--- START Excerpt provided ---

Additional side items included a fresh green salad, a bubbling fermented bean paste stew with tofu and whole shrimps, and a delicate steamed egg. The salad was bland-city, while the stew’s flavors reminded me of Vietnamese canh chua and the egg was reminiscent of Japanese Chawanmushi.

Whereas the banchan enhanced the Korean barbecue experience for us, these side items didn’t quite meld with the meat at hand. Perhaps the clever folks at Tahoe serve these side items to distract diners’ taste buds, thus effectively lowering the volume of meat they consume.

A number of condiments were also set upon our table including freshly sliced garlic and jalapenos, a thick fermented tofu sauce, sesame oil and Korean fish sauce.

The All U Can Eat menu includes a selection of six meats, including crowd pleasers like bulgogi and galbi. Since it was our first time in a long time eating Korean barbecue, we ordered a bit of everything from our amiable waiter.

Our first batch of meats included Chadolbaegi (Korean sliced brisket) and beef tongue. Is it just me or does beef tongue taste a bit like mild liver? Both cuts were good, but not nearly as exciting as the heaps of bulgogi and galbi to come.

--- END Excerpt provided ---

§ What is asked
a) In the Korean barbecue review, which two meats came in the first batch?
b) Carry on the Korean barbecue review from its final sentence, keeping the same first-person voice.

--- START Provided material ---

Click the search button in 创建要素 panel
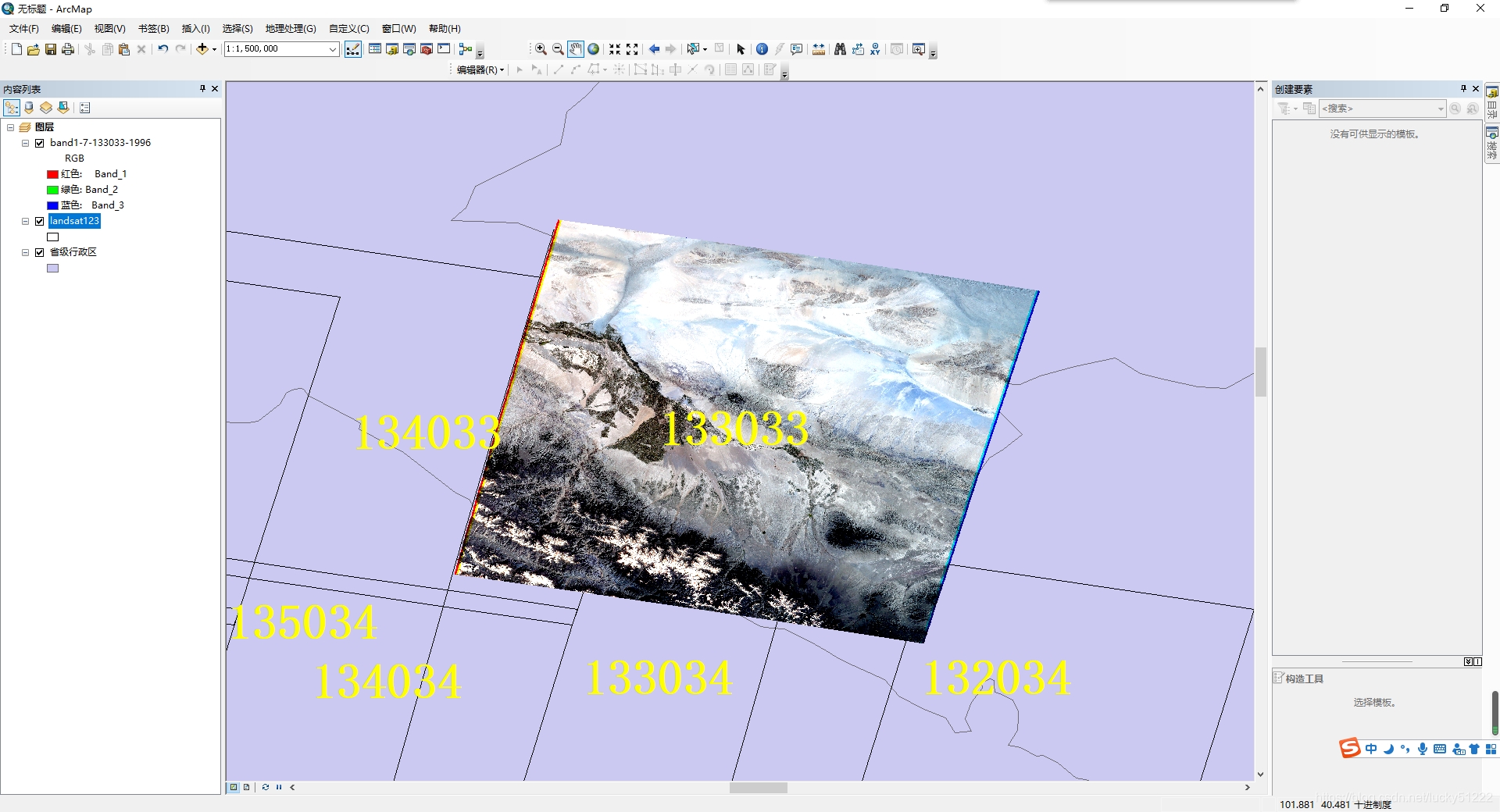click(1455, 109)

--- END Provided material ---

§ Answers per task
a) Chadolbaegi (Korean sliced brisket) and beef tongue.

b)
Next, we enthusiastically dove into galbi, bulgogi and chicken. The galbi (marinated beef short ribs in a ganjang-based (Korean soy suace) sauce) was tender, well-seasoned and made us feel like cavemen. The bulgogi (thin slices of sirloin beef marinated with a mixture of soy sauce, sugar, sesame oil, garlic) was equally awesome. Whereas I preferred the thin pieces of galbi due to the ratio of meat to marinade, The Astronomer liked the thicker slabs of bulgogi. I didn’t taste any of the chicken, but The Astronomer proclaimed it juicy and flavorful.

The pork belly was our least favorite meat because after eating copious amounts of beef slathered in a sweet marinade, the unseasoned pork just tasted bland.

After completing our first platter of meats, The Astronomer was feeling bold and ordered a second helping of our favorites—kalbi and bulgogi. My belly was overwhelmed by this point, so I manned the grill like a pro.

From chicken to beef to pork, The Astronomer and I were really impressed by how tender each and every one of the meats at Tahoe Galbi were. In addition to the excellent food, the service and ambiance were respectively efficient and clean. I especially appreciated the mid-meal grill change because meat juices have a nasty way of crusting up the grill’s surface and charring innocent meats.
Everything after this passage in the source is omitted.